Receipts show him in Southampton [where Judith lived] every weekend in August and the first weekend in September of 2001, before the terror attacks of Sept. 11 disrupted the routines of his city.
It is impossible to say which of the 11 Long Island trips indicated by credit card receipts were to visit Nathan and which were for other purposes. Eight of those trips, however, were not noted on Giuliani's official schedule.
The billing practices... drew formal attention [when] the city comptroller wrote [to the newly elected mayor, Michael Bloomberg.
One of his auditors... had stumbled upon the unexplained travel expenses during a routine audit of the Loft Board, a tiny branch of city government that regulates certain apartments.
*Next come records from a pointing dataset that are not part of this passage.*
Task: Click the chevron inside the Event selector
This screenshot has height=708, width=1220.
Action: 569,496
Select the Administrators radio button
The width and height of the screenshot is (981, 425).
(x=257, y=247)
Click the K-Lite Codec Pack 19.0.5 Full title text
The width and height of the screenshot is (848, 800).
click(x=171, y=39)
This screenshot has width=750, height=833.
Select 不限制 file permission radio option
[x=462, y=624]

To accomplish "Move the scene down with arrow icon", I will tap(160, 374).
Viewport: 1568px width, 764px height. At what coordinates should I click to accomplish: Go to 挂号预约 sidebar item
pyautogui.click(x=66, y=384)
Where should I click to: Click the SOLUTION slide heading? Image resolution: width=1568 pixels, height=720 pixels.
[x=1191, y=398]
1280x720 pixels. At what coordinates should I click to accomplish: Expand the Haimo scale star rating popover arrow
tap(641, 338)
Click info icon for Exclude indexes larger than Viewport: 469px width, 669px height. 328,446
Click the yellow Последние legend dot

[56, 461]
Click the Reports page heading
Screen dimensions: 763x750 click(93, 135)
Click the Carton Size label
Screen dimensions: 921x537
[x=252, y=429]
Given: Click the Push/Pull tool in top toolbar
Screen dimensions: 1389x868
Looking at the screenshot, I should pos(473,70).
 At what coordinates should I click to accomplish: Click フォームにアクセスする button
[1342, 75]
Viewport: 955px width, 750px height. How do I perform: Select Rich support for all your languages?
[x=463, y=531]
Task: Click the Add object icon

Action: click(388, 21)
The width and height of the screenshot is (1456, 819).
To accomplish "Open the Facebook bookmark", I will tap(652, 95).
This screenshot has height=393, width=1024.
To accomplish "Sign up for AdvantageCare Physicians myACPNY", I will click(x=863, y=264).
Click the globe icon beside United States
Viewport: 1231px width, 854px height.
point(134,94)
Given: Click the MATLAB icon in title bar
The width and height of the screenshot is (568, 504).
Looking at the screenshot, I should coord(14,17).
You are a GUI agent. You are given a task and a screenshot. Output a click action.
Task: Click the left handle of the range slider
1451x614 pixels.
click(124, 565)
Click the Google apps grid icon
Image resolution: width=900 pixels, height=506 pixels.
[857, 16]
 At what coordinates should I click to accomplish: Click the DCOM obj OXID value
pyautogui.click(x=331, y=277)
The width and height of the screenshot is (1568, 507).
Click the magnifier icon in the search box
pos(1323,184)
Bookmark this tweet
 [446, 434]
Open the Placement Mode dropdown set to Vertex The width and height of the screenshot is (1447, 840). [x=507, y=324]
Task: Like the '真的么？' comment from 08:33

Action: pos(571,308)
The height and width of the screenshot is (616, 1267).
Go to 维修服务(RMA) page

Broadening the inquiry, the comptroller wrote, auditors found similar expenses at a range of other unlikely agencies: $10,054 billed to the Office for People With Disabilities and $29,757 to the Procurement Policy Board.
The next year, yet another obscure department, the Assigned Counsel Administrative Office, was billed around $400,000 for travel.
[Before] Thomson took office in 2002, "The Comptroller's Office made repeated requests for the information in 2001 and 2002 but was informed that, due to security concerns, the information could not be provided," said a spokesman for the comptroller.
Why aren't the other candidates taking notice? The Republicans, now focused on Romney and Huckabee, have no time to kick their old ringleader while he's down; the Democrats don't see him as a threat (and probably hope that Republican primary voters' misguided notions about his "electability" will cause them to offer him up to Hillary Clinton, like a lamb to slaughter). This is a story that just occasionally comes up with new developments, instead of being condensed into the single damning account that it really is.
Maybe that's a good thing. As long as voters know what a dangerous (yet patently ridiculous) figure Giuliani is, I would personally be thrilled to see him on the Republican ticket next November. But if they don't -- well -- "Anything But Bush" might not apply here, because I suspect Rudy will be worse. Anyone up for Canada?